At the same time, other Russian regions ignore the requirements for humane supervision of stray dog numbers. In these cases, public contracts for the catch, sterilise, and return system are won by contractors offering the lowest prices. “Animal murders through various means lurk behind this: poisoning, culling, and others,” Mitina explained.

If these methods are legalised through the new bill “we will face a chaos where it will impossible to track the reduction of numbers among homeless animals”.

Mitina warns that there will also be risks of domestic animals disappearing.

Tatyana Romanova, head of the non-profit responsible for catching street dogs in Orenburg, believes that there will be victims in the city so long as the authorities fail to adopt a new law.

“The law should ban breeding animals, dog walking without owners, and throwing animals in the streets. We signed a contract with the city administration to catch animals. We are required to sterilise them and release them back to the same place. Those are all our tasks. But the animals are still in the streets, hungry and cold, and they form packs. Cutting their organs out does not solve the problem. Shooting was banned here but not breeding. The subsidised sterilisation programme for the [dogs owned by] low-income people are also not supported. How many more victims do we need?” Romanova said.

Deputy chair of Russia’s lower house of parliament’s ecology committee Vladimir Burmatov also opposes various initiatives of culling stray dogs.

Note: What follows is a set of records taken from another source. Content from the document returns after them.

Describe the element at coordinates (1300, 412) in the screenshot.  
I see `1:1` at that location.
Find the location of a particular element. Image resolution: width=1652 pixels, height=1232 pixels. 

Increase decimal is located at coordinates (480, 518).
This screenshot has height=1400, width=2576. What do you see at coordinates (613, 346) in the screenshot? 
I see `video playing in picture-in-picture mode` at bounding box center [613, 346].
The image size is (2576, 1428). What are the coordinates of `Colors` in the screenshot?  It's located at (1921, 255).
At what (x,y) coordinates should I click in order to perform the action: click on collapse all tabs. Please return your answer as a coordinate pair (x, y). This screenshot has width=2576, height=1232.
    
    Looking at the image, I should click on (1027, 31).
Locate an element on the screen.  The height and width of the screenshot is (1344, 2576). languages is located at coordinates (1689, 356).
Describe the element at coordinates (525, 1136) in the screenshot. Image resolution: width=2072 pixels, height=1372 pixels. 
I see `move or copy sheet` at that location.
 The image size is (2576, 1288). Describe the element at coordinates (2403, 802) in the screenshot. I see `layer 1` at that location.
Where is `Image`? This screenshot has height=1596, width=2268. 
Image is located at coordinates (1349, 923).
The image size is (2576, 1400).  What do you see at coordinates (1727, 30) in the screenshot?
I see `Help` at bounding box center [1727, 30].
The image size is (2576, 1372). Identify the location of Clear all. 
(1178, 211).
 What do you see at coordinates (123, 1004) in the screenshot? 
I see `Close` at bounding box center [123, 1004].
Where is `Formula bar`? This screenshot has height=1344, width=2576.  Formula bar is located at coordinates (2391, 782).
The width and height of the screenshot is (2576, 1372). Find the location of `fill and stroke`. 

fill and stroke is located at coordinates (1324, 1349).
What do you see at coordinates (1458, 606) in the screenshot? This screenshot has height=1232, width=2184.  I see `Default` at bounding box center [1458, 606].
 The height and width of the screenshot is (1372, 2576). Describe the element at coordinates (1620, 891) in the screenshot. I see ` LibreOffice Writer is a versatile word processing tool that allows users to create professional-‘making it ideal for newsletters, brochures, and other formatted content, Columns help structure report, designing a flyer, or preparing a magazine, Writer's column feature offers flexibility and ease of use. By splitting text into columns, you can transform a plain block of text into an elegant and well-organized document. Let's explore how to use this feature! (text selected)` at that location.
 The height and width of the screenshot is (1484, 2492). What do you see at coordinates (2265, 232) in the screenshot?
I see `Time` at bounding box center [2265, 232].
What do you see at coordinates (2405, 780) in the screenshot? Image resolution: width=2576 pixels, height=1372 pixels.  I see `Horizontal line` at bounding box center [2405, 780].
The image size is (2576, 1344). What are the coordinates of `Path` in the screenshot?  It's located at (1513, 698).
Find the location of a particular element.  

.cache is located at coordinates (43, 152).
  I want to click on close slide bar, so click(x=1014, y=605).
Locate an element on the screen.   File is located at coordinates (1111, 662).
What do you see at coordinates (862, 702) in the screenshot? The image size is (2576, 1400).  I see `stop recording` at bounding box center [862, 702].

“We have mayors who are nostalgic about the previous system when mass shootings of dogs were allowed. When it was not a serious criminal offence and brought in millions of unaccounted funds. It was a sort of corruption scheme to get a slice of the budget. Some mayors still cannot bear that this shop is now closed,” he told pdmnews.

He pointed the finger at the director of the shelter responsible for catching stray dogs and officials who signed the contract with the organisation and did not supervise the quality of the services provided as guilty for the death of Maxim in Orenburg.